→ **EXERCISE GOAL**
Reproduce each record exactly. The pictures should be skipped.

→ **SOURCE MATERIAL**
- Opening Delimiter -

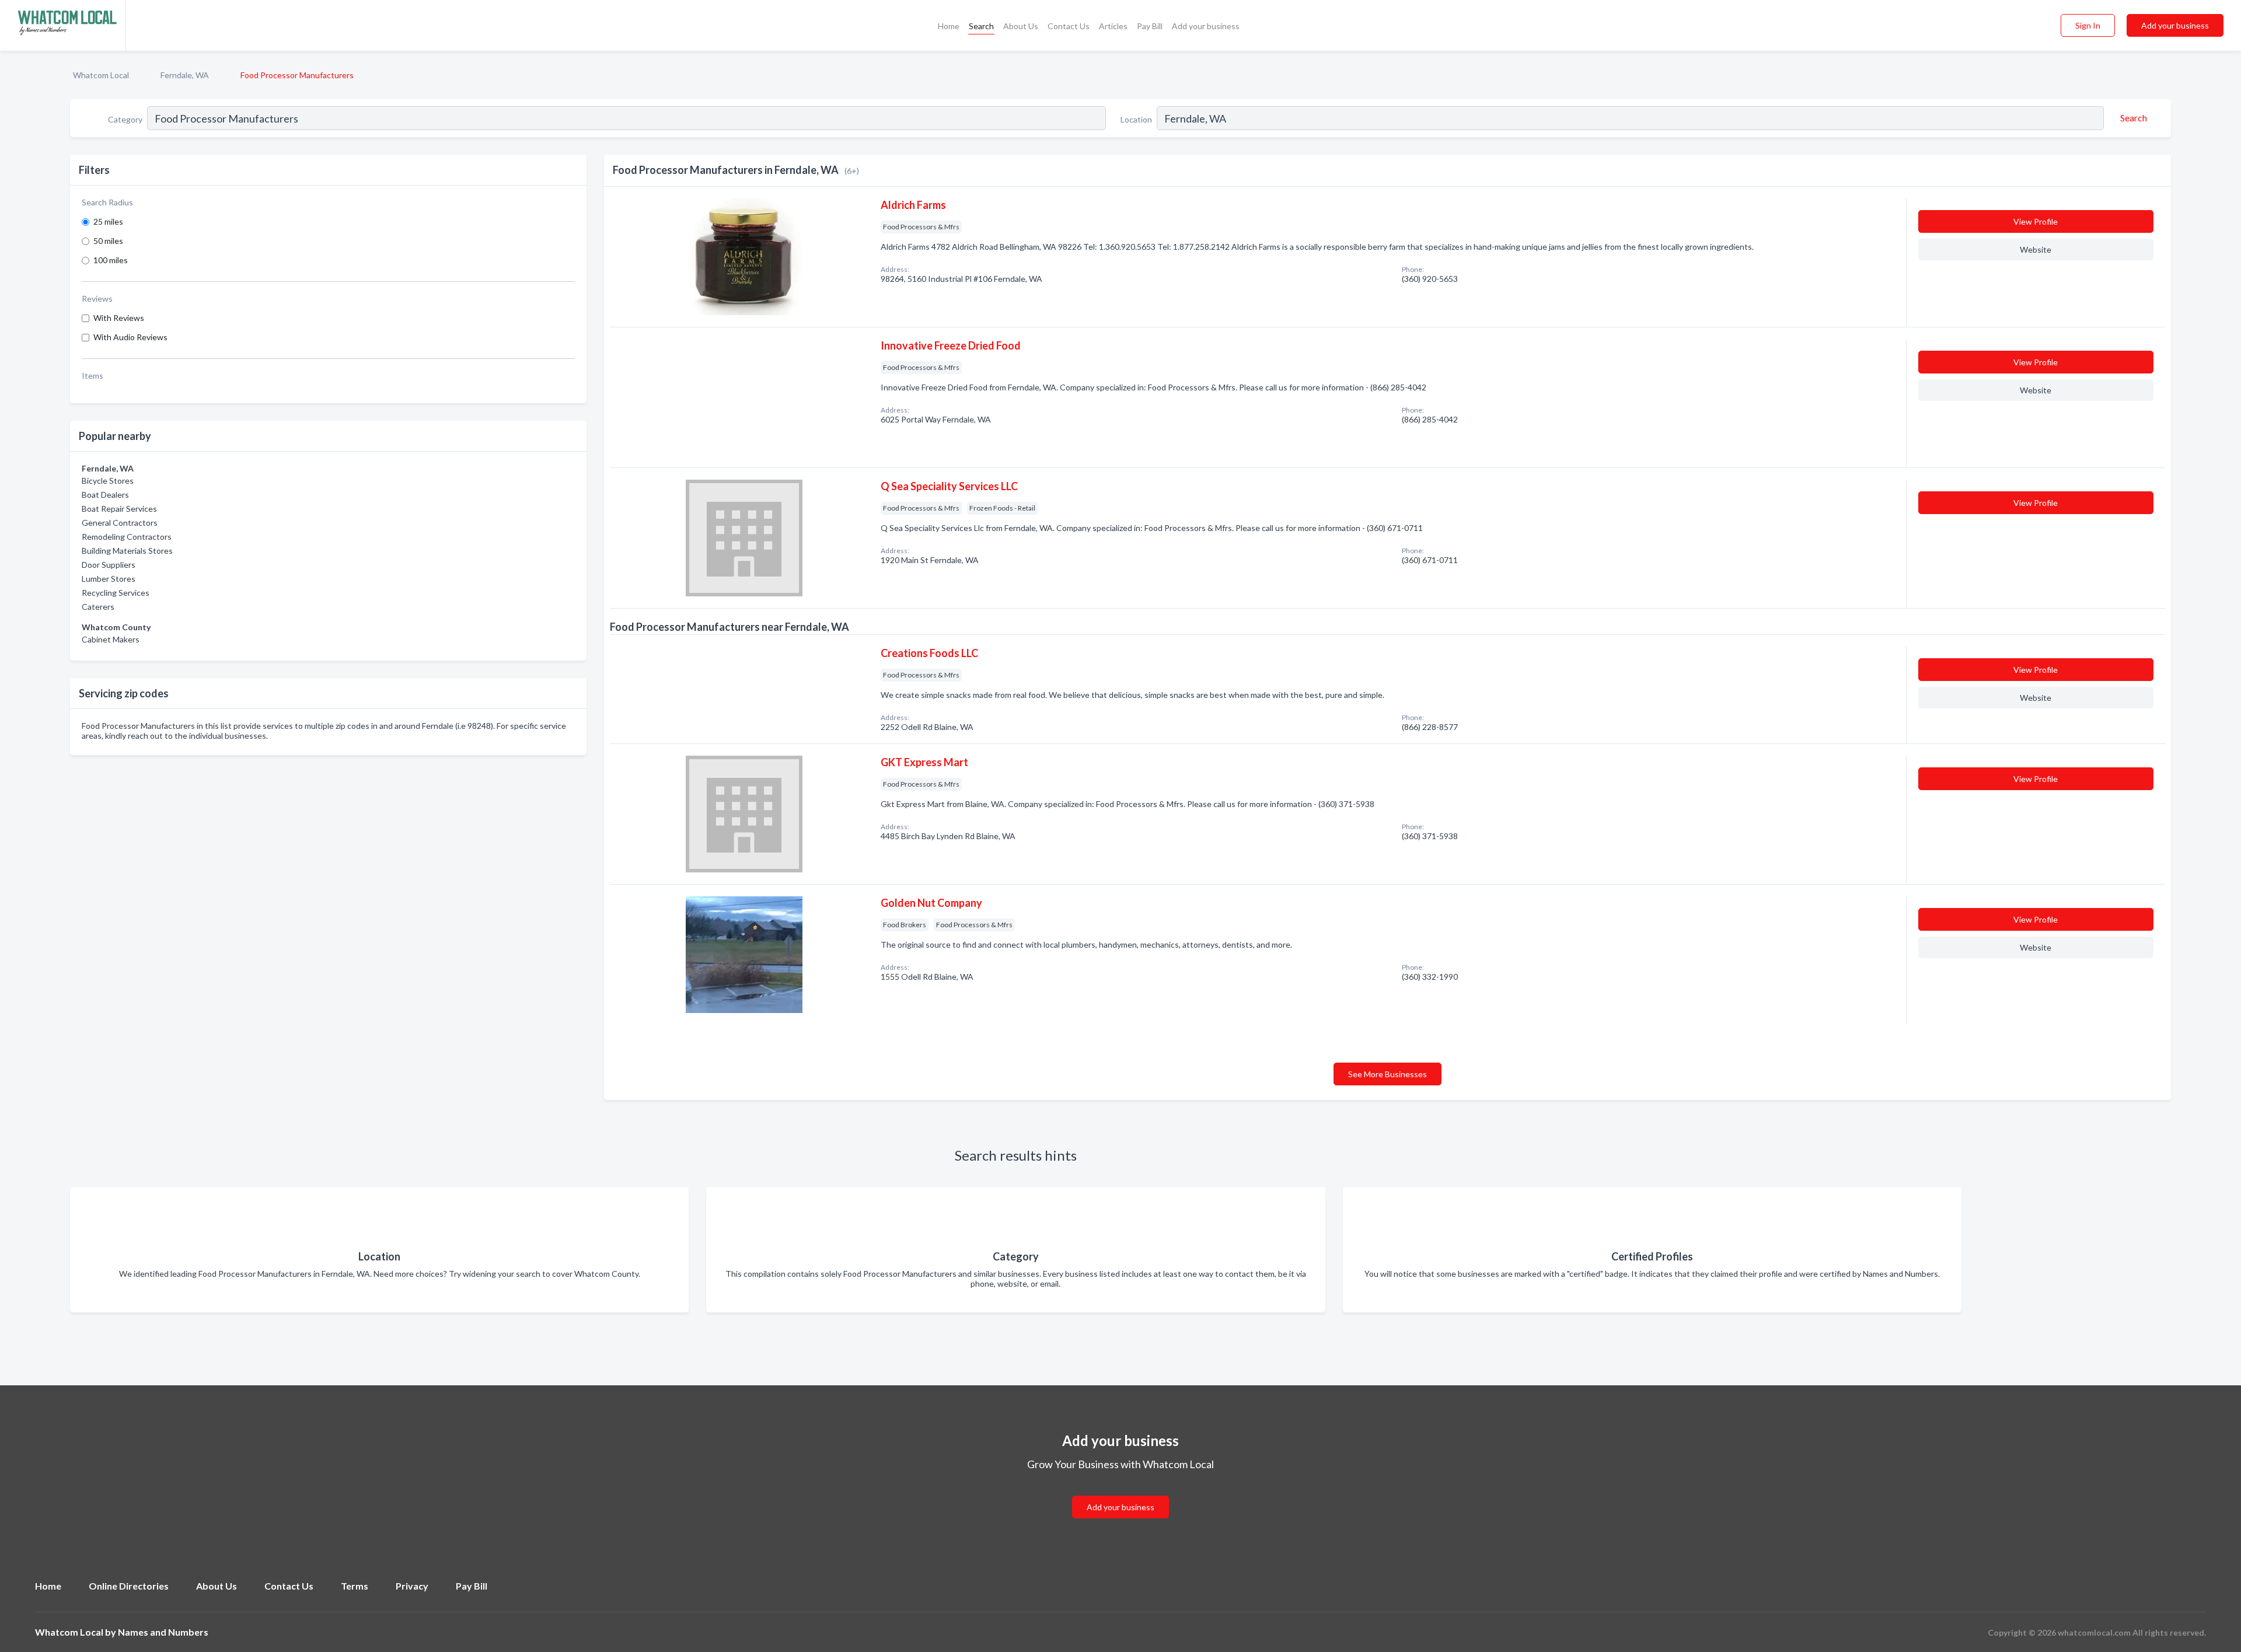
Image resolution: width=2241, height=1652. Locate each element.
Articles (1113, 26)
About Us (1020, 26)
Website (2035, 249)
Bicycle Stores (108, 481)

- Closing Delimiter -

→ **ANSWER TO THIS PROBLEM**
Image resolution: width=2241, height=1652. Locate each element.
Articles (1113, 26)
About Us (1020, 26)
Website (2035, 249)
Bicycle Stores (108, 481)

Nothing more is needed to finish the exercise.